Legion Condor Bf 109 coming together at MeierMotors


The Bf 109E, 6-88, shortly after the recent installation of the Daimler-Benz DB601. The newly constructed fuselage in the MeierMotors workshop in mid-April shows the clean shape of the early, lightly framed Bf 109E-1-style cockpit canopy.

“The MeierMotors team recently installed a Daimler-Benz DB601 engine, which had been overhauled by Vintage V12s”

Restoration of one of the first two Messerschmitt Bf 109E-1s to be delivered to Spain in mid-1939 is progressing well in the MeierMotors workshops at Eschbach, south-west Germany, for long-time British aircraft and racing car collector Robs Lamplough. The MeierMotors team recently installed a Daimler-Benz DB601 engine, which arrived back at Eschbach in November 2017 from Tehachapi, California, where it had been overhauled by Mike Nixon’s Vintage V12s. Current work includes installation of the hydraulic and electrical systems, and the sheet metal workers at Meier are now reconstructing the upper and lower cowlings, with reference to original plans.

The derelict fighter, serial 6-88, was acquired by Lamplough at an auction at León, north-western Spain in 1981. After being shipped to the UK it spent some time on display at the Tangmere Military Aviation Museum in Sussex. Following several years in storage, during 2012 Lamplough despatched the Messerschmitt to MeierMotors, where restoration to fly began immediately.

The first two Bf 109E-1s were delivered to Spain by ship in February 1939, these brand-new fighters being coded 6-87 and 6-88 and going into service with 1J/88 alongside examples of the Bf 109D. On 6 March, Oberleutnant Hubertus von Bonin of the 3. Staffel scored J/88’s 314th and last victory. The Legion Condor took little part in the final offensive against Madrid, flying what were described as ‘practice missions’ during the final days of the war. On 17 March several Bf 109s of J/88 flew a ‘freie Jagd’ (free hunt, or fighter sweep) operation over Madrid, but encountered no opposition from what remained of the republican air arm. The last sortie was on 27 March when the unit escorted Heinkel He 111s from K/88 on a final bombing mission. The Spanish capital fell to Franco’s nationalist forces the following day, and on 1 April the republicans finally surrendered.

After the ceasefire at least 20 Bf 109Es were handed over to the Spanish Air Force. The fighters were taken to León, and then to Grupo 25 at Logroño, the Pyrenean Fighter Group. On 24 August 1939, 6-88 made a wheels-up forced landing at Larraga, northern Spain after running out of fuel with Teniente José Vincente Muntadas at the controls. By this time 6-88 had been converted to an E-3 with the cannon-armed wing. It was soon repaired and back to service. At the end of 1940 the unit moved to Reus, in Catalonia, with the 23rd Regiment.

Records show that 6-88, flown by Capt Vinicio Gil de Gomez, suffered another forced landing after running out of fuel on 16 May 1950 near Valderrobres in Teruel, north-eastern Spain.
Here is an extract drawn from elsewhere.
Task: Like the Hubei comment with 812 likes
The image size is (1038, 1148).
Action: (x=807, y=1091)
A test pilot based at Logroño, de Gomez escaped with minor injuries, but two months later died in an accident while flying another ageing fighter, a Heinkel He 112.

An official application to withdraw 6-88 from service was made on 19 September 1950. The fighter was officially retired the following month and stored at a Spanish Air Force maintenance facility at León. A technical officer, who had had previously flown the 109E, undertook some repairs on the machine, bringing 6-88 back to an airworthy condition. It was flown as late as 1957/58, becoming the last airworthy Bf 109E in Spain. It then went to the base fire service at León for training.
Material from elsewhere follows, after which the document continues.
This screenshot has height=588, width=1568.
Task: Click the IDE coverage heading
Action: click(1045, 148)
A large number of original components are being used in the restoration. After all parts had been categorised and catalogued, new jigs for the fuselage and wings were built in the Meier workshop following original plans and works regulations, allowing the team to dismantle and then rebuild the whole aircraft step by step without destroying its historical substance.

After being completely dismantled, the wings were found to be in pretty good condition. A surprising amount of original material could be re-used although, of course, all the skins are new. The wings are being restored to the configuration in which they were found, in E-3 specification with 20mm cannon. The fuselage has been reconstructed: the original, historic fuselage is stored in the condition it was found in Spain.
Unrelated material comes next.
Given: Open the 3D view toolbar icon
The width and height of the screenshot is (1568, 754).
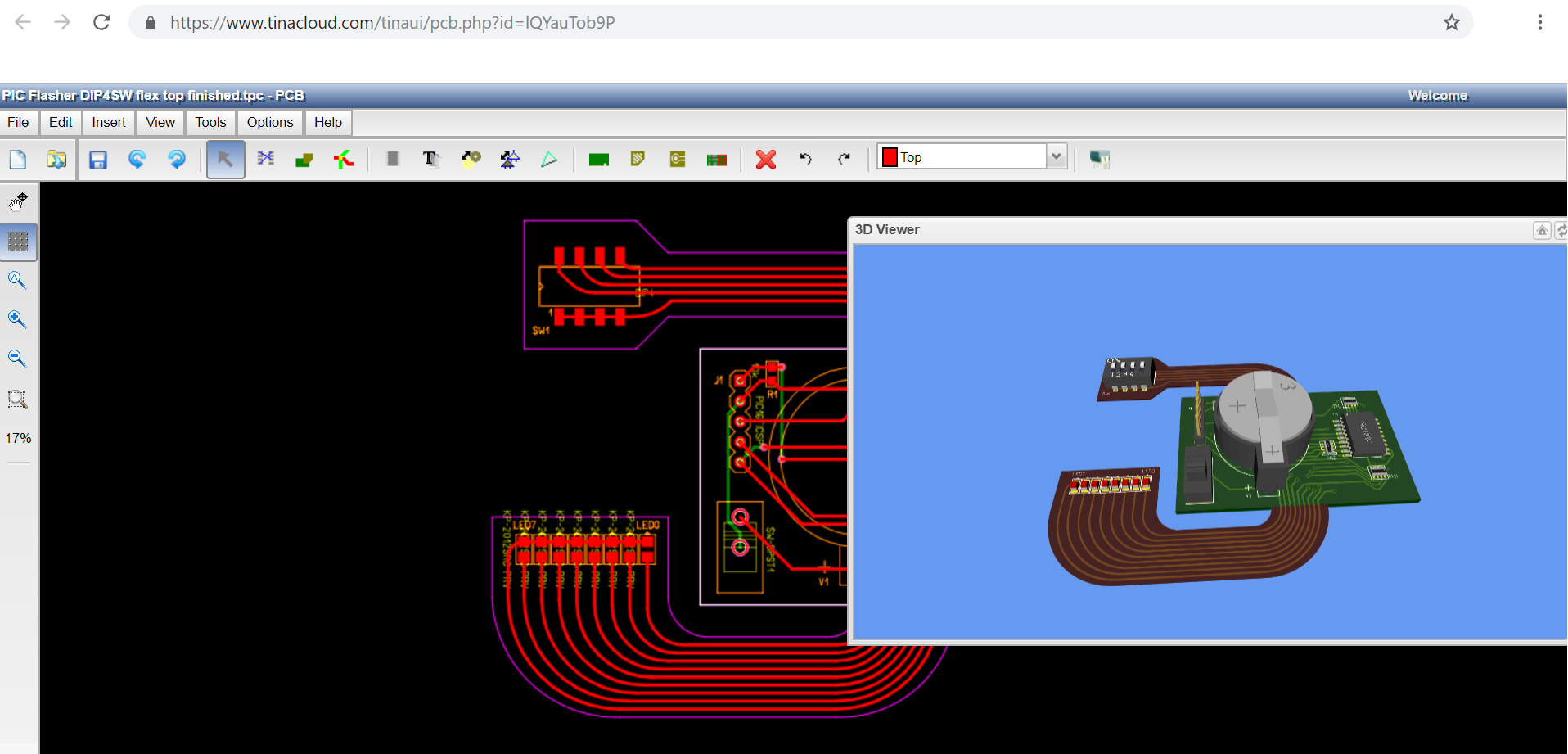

Researching the authentic colour scheme has been another important task. Restoration team leader Erik Meier found some small spots with the original paint under the rudder-post fairing, and the team went to the Deutsches Museum at Oberschleissheim near Munich, where the only other surviving Legion Condor Bf 109E, 6-106, is on show. Paint specialists took small scratches from the original paint — which is to be found under a Luftwaffe scheme in which the machine was painted after presentation to the museum by the Spanish in 1959 — and after further research using cutting-edge technology the team is now well prepared to finish 6-88 off in a highly authentic scheme.